For gamers who’ve followed the superhero genre across screens and consoles for the past two decades, from Marvel’s Spider-Man to Suicide Squad: Kill the Justice League, the debate matters beyond the multiplex. Box office narratives shape which franchises publishers greenlight for games, and “fatigue” has become a convenient shorthand that can dictate the fate of tie-in projects long before a single trailer drops.
Supergirl’s Box Office Struggles Reopen the Fatigue Debate
Supergirl was meant to build on the momentum James Gunn generated with Superman for the rebooted DC Studios slate, but according to Polygon, critics and audiences have instead pointed to an uneven script, an underdeveloped villain, and a jarring needle-drop near the climax. Despite those specific complaints, Polygon reports that some commentators are still reaching for “superhero fatigue” as a catch-all explanation for the soft numbers.
VanHooker argues that blaming fatigue lets studios off the hook, framing audiences as simply tired of the genre rather than reacting to the quality of what’s actually being released. It’s a distinction that matters for anyone trying to predict whether the next big superhero release, on screen or in a controller, is worth their time and money.
Google Trends and 2022’s Box Office Numbers Tell a Different Story
Polygon cites Google Trends data showing that searches for “superhero fatigue” barely registered before the pandemic and only really took off in 2022. That year’s slate included Doctor Strange in the Multiverse of Madness, Black Panther: Wakanda Forever, The Batman, Thor: Love and Thunder, and Black Adam, with the first, fourth and fifth of those widely tagged as fatigue casualties while Wakanda Forever and The Batman were held up as the genre’s saviours.
Yet according to Polygon’s analysis, Multiverse of Madness actually out-earned the other four films that year and outperformed the original Doctor Strange even after adjusting for inflation. That inconsistency, VanHooker notes, suggests the fatigue label tracks critical reception far more closely than it tracks genuine box office decline, which undercuts the idea that general audiences were collectively switching off superheroes.

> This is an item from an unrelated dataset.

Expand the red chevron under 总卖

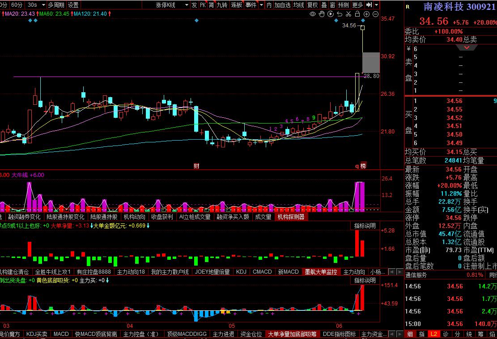pyautogui.click(x=467, y=47)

Kevin Feige’s “Quantity Over Quality” Era Gets the Blame Instead
Looking at 2023, Polygon points to Guardians of the Galaxy Vol. 3, Spider-Man: Across the Spider-Verse, Ant-Man and the Wasp: Quantumania, Aquaman and the Lost Kingdom, and The Marvels as the year’s major superhero releases. Every one of those films except Across the Spider-Verse was accused of fatigue, despite Guardians Vol. 3 outgrossing Across the Spider-Verse and performing roughly in line with its own predecessor.

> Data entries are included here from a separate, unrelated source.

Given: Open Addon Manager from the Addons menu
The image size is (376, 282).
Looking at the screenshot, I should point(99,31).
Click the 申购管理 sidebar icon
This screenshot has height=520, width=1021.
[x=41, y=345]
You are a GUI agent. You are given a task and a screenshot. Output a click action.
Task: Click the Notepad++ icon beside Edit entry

Polygon also notes that Marvel’s own leadership has acknowledged the real issue. According to the outlet, Kevin Feige has admitted the studio’s post-Endgame push to fill out Disney Plus with tie-in shows pulled focus away from the films themselves, describing an approach that leaned toward “quantity over quality.” Polygon frames this as the actual explanation for Marvel’s drop from a near-90 percent hit rate to something closer to a coin flip, rather than any broad public exhaustion with capes and cowls.

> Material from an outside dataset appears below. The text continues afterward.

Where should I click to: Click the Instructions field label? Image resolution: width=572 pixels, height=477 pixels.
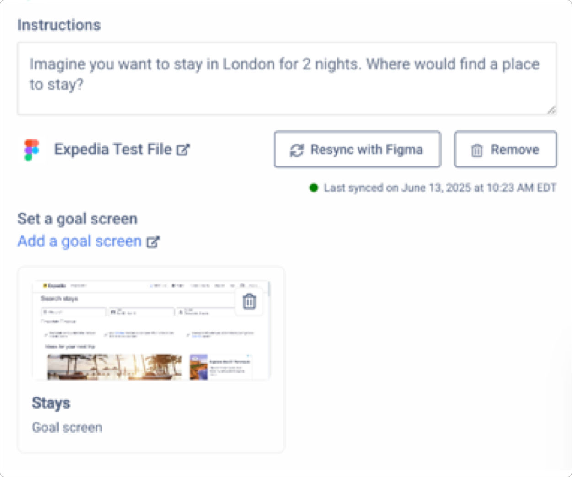tap(59, 25)

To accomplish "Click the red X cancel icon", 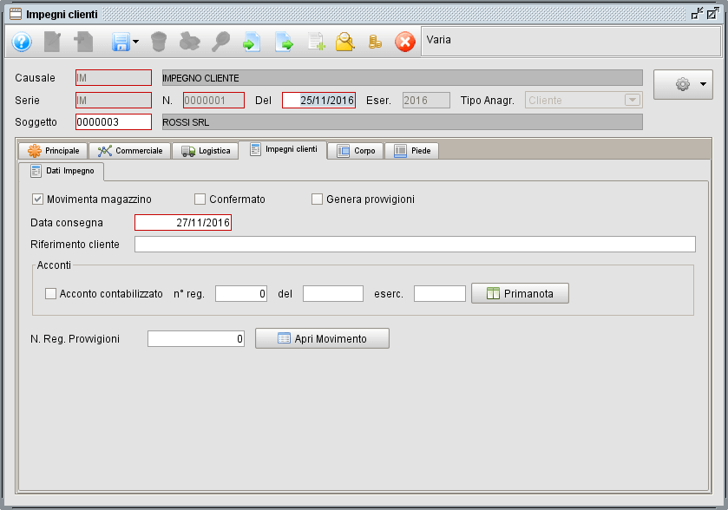I will 404,42.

VanHooker also flags that Quantumania and Lost Kingdom were widely panned on their own merits, while The Marvels faced additional headwinds Polygon attributes to online hostility directed at star Brie Larson, and separately notes similar toxic commentary aimed at Milly Alcock around Supergirl. Those factors, the outlet argues, are distinct from fatigue and deserve to be named as what they are rather than folded into a vague genre-wide narrative.
Why the Fatigue Narrative Matters for Superhero Games Too
The stakes here extend past box office charts. Publishers greenlighting superhero games, from Insomniac’s Spider-Man line to Marvel Rivals and any future DC Studios projects, watch how box office narratives get reported before committing budgets, marketing pushes, or sequel plans. If executives internalise “fatigue” as the real cause of underperformance, it risks steering resources away from fixing scripts, pacing, and villain design and toward simply spacing out releases instead.
For fans in New Zealand and Australia who’ve watched Marvel and DC content saturate cinemas, streaming, and gaming storefronts alike, the practical takeaway from Polygon’s argument is straightforward: judge each release on its own script, direction, and execution rather than writing off the whole genre. Whether that’s a cinema ticket for the next DC Studios film or a day-one purchase of the next superhero tie-in game, quality remains the deciding factor, not some collective audience burnout that the data simply doesn’t support.